Haïti : la CSCCA renforce la reddition de comptes des organismes publics autonomes

Longtemps toléré, le relâchement dans la gestion financière des organismes publics autonomes est désormais dans le viseur de la Cour supérieure des comptes et du contentieux administratif (CSCCA), qui entend faire respecter la loi et réaffirmer les principes de redevabilité au cœur de l’action publique.
La CSCCA a récemment intensifié la pression sur les organismes publics autonomes à caractère financier, commercial ou industriel, leur rappelant leurs obligations légales en matière de reddition de comptes. Dans un avis officiel, l’institution de contrôle souligne que ces entités sont tenues de soumettre, dans un délai de trois mois après la clôture de chaque exercice fiscal, un rapport détaillé à leur ministère de tutelle, au ministère de l’Économie et des Finances, à la Direction générale des impôts, au ministère de la Planification et de la Coopération externe, ainsi qu’à la Cour des comptes elle-même.
Cette exigence ne relève pas d’une initiative nouvelle, mais s’inscrit dans un cadre légal existant, souvent ignoré ou contourné au fil des années. En effet, la loi prévoit également que les bénéfices générés par ces institutions soient versés au Trésor public à la fin de chaque exercice fiscal. Or, dans la pratique, cette disposition n’a presque jamais été appliquée, contribuant à une opacité persistante dans la gestion de ressources pourtant publiques.

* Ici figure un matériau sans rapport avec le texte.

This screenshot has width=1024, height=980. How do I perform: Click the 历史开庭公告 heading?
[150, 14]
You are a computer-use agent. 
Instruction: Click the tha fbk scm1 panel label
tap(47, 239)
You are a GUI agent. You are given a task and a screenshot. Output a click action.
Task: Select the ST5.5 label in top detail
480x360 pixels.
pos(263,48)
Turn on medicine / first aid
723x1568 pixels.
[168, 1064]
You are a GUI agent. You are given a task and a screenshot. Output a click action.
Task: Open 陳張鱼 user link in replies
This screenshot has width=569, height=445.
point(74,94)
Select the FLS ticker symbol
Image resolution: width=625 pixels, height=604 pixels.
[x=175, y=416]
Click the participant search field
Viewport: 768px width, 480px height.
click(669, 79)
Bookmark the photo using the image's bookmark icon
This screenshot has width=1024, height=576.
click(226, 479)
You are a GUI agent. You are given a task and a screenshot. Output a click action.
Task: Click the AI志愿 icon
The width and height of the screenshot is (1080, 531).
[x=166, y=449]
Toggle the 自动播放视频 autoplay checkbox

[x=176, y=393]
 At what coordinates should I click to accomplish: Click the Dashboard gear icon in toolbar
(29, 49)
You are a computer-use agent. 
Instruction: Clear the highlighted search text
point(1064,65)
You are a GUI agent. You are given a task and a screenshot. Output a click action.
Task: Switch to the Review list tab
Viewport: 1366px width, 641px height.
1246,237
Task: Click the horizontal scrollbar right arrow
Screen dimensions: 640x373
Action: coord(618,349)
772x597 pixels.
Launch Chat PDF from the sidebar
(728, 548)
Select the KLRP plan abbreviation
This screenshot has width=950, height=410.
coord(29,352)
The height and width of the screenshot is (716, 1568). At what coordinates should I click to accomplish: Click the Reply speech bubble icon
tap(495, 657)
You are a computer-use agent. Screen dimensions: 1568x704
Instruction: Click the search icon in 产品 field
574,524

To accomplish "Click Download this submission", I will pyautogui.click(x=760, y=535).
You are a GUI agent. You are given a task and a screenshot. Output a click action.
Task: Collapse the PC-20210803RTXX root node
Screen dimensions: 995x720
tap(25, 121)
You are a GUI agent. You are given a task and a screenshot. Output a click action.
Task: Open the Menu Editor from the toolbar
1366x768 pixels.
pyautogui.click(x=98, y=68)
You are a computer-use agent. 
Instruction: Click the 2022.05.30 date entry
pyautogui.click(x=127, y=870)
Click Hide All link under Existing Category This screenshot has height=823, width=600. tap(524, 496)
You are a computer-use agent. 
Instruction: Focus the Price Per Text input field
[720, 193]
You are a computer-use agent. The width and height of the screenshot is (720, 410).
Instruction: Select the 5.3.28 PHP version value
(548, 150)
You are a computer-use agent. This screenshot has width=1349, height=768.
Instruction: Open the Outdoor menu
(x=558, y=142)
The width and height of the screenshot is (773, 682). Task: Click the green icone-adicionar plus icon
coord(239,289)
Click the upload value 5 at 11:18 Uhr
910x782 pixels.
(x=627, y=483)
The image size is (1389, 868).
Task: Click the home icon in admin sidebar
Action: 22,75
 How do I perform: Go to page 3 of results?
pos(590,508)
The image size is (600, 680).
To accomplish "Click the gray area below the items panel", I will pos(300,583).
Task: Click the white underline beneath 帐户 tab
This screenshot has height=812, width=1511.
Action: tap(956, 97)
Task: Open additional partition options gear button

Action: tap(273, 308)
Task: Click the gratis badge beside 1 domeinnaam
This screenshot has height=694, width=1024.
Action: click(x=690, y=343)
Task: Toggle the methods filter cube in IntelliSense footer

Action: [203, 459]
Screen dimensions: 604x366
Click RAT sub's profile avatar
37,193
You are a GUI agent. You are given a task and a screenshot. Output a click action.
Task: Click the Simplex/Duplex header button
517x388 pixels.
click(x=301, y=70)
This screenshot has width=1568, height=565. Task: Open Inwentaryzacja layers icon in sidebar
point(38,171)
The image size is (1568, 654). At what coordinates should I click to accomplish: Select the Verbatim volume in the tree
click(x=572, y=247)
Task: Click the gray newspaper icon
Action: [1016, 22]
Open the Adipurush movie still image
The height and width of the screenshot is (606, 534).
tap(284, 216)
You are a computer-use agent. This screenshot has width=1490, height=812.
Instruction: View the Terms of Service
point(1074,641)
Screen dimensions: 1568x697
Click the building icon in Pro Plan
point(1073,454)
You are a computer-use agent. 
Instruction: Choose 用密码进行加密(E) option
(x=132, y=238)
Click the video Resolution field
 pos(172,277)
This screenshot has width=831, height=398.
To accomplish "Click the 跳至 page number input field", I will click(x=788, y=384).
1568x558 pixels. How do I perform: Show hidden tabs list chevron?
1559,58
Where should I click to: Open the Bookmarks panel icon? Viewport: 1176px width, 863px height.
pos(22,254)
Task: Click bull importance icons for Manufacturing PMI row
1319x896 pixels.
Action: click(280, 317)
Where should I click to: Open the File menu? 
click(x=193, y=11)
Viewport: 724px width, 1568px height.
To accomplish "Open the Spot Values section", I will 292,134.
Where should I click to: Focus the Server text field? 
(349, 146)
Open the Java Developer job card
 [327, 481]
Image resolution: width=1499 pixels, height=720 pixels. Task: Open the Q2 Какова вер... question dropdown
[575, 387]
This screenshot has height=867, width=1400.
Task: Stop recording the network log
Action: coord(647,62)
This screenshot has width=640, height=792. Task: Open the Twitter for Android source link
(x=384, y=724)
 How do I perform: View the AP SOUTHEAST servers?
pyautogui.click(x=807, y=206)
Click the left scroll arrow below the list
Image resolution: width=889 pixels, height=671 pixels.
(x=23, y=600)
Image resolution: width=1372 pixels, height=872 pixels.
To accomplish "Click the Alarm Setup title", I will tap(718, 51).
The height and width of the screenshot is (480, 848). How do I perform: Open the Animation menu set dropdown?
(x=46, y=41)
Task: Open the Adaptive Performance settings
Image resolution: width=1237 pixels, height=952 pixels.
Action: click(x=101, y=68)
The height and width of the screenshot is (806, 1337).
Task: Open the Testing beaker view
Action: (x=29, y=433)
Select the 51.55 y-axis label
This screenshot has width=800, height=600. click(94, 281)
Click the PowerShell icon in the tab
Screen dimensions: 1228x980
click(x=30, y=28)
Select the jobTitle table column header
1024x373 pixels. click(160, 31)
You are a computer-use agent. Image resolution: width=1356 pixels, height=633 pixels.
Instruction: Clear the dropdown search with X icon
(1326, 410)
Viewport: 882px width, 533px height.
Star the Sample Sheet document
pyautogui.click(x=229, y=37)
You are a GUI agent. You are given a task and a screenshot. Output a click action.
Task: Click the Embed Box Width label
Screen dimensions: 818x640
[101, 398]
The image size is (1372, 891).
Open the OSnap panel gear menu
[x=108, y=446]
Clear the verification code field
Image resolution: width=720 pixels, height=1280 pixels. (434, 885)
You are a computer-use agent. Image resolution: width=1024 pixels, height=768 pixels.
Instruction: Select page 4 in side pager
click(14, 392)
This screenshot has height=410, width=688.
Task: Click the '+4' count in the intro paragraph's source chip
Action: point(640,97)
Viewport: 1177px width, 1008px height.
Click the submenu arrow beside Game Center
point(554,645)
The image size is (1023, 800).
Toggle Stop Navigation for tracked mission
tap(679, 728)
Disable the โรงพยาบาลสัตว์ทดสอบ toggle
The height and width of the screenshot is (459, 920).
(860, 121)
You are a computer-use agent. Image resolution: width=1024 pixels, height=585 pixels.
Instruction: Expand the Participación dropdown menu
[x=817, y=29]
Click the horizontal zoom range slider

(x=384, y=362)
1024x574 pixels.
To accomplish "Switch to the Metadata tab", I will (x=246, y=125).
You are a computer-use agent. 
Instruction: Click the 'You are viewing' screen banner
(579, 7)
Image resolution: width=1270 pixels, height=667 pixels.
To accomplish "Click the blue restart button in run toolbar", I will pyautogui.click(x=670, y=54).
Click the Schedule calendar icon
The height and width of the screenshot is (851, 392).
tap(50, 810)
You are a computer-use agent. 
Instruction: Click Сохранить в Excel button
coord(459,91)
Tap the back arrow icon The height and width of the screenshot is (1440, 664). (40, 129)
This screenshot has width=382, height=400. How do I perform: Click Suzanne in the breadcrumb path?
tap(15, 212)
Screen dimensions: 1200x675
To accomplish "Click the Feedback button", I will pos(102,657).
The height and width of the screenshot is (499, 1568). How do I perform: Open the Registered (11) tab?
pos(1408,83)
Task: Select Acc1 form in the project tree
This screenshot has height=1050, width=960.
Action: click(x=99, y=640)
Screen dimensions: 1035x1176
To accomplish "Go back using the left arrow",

Dès lors, la démarche actuelle de la CSCCA marque une rupture avec une culture de permissivité institutionnelle. En annonçant sa volonté d’effectuer un travail approfondi d’analyse et de vérification des rapports financiers, la Cour entend assumer pleinement son rôle de gardienne de l’orthodoxie budgétaire. Cette initiative vise non seulement à renforcer la transparence, mais aussi à restaurer la crédibilité de l’État dans un contexte où la gestion des fonds publics est régulièrement remise en question.
Par ailleurs, cette mise en garde intervient dans un environnement économique fragile, où les finances publiques sont soumises à de fortes tensions. Le non versement des bénéfices au Trésor prive l’État de ressources légitimes susceptibles de soutenir les politiques publiques essentielles. En ce sens, le rappel à l’ordre de la CSCCA ne peut être dissocié d’un enjeu plus large de gouvernance et de responsabilité administrative.
Cependant, si l’intention affichée est claire, son efficacité dépendra de la capacité des institutions concernées à se conformer réellement aux prescriptions légales, mais aussi de la volonté des autorités compétentes d’appliquer des sanctions en cas de manquement avéré. Sans mécanisme contraignant ni suivi rigoureux, le risque demeure que cet avertissement reste symbolique.
En définitive, l’initiative de la Cour des comptes constitue un signal institutionnel fort en faveur du respect de la loi et de la bonne gestion des finances publiques. Elle rappelle que l’autonomie administrative ne saurait se confondre avec l’impunité financière. À ce stade, l’enjeu n’est plus seulement de rappeler les règles, mais d’en garantir l’application effective, condition indispensable à la restauration de la confiance publique et à la consolidation de l’État de droit.